Exercise: Retype the entries. Match them exactly.

Extracted information:
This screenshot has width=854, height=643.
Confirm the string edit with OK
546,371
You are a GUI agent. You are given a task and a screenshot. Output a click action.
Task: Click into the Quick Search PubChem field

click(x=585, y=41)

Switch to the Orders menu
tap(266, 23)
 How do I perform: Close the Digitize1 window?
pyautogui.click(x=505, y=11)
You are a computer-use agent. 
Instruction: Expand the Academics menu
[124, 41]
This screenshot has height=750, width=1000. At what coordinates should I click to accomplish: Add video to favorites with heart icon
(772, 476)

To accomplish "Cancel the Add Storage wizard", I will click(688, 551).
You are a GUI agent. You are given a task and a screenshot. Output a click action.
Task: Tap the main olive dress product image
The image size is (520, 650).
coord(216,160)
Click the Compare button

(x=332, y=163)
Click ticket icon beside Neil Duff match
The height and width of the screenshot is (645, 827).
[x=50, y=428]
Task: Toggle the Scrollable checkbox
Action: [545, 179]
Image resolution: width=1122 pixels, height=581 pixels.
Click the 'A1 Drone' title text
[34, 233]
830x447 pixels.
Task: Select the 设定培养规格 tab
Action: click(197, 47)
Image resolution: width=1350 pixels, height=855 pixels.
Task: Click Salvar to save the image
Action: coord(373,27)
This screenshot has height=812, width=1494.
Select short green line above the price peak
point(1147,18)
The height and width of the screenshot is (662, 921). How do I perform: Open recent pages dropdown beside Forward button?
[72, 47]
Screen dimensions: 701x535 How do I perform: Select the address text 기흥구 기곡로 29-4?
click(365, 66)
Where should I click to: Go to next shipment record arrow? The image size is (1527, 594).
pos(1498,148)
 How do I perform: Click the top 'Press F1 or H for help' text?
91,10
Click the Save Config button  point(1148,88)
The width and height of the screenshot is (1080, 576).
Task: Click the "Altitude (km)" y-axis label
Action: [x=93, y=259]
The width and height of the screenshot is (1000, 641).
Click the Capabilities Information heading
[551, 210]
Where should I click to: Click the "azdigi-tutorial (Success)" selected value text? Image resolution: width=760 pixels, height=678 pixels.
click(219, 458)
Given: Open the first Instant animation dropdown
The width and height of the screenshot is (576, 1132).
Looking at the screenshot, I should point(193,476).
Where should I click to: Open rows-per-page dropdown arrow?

The answer:
This screenshot has width=854, height=643.
Confirm the string edit with OK
546,371
You are a GUI agent. You are given a task and a screenshot. Output a click action.
Task: Click into the Quick Search PubChem field

click(x=585, y=41)

Switch to the Orders menu
tap(266, 23)
 How do I perform: Close the Digitize1 window?
pyautogui.click(x=505, y=11)
You are a computer-use agent. 
Instruction: Expand the Academics menu
[124, 41]
This screenshot has height=750, width=1000. At what coordinates should I click to accomplish: Add video to favorites with heart icon
(772, 476)

To accomplish "Cancel the Add Storage wizard", I will click(688, 551).
You are a GUI agent. You are given a task and a screenshot. Output a click action.
Task: Tap the main olive dress product image
The image size is (520, 650).
coord(216,160)
Click the Compare button

(x=332, y=163)
Click ticket icon beside Neil Duff match
The height and width of the screenshot is (645, 827).
[x=50, y=428]
Task: Toggle the Scrollable checkbox
Action: [545, 179]
Image resolution: width=1122 pixels, height=581 pixels.
Click the 'A1 Drone' title text
[34, 233]
830x447 pixels.
Task: Select the 设定培养规格 tab
Action: click(197, 47)
Image resolution: width=1350 pixels, height=855 pixels.
Task: Click Salvar to save the image
Action: coord(373,27)
This screenshot has height=812, width=1494.
Select short green line above the price peak
point(1147,18)
The height and width of the screenshot is (662, 921). How do I perform: Open recent pages dropdown beside Forward button?
[72, 47]
Screen dimensions: 701x535 How do I perform: Select the address text 기흥구 기곡로 29-4?
click(365, 66)
Where should I click to: Go to next shipment record arrow? The image size is (1527, 594).
pos(1498,148)
 How do I perform: Click the top 'Press F1 or H for help' text?
91,10
Click the Save Config button  point(1148,88)
The width and height of the screenshot is (1080, 576).
Task: Click the "Altitude (km)" y-axis label
Action: [x=93, y=259]
The width and height of the screenshot is (1000, 641).
Click the Capabilities Information heading
[551, 210]
Where should I click to: Click the "azdigi-tutorial (Success)" selected value text? Image resolution: width=760 pixels, height=678 pixels.
click(219, 458)
Given: Open the first Instant animation dropdown
The width and height of the screenshot is (576, 1132).
Looking at the screenshot, I should point(193,476).
Where should I click to: Open rows-per-page dropdown arrow?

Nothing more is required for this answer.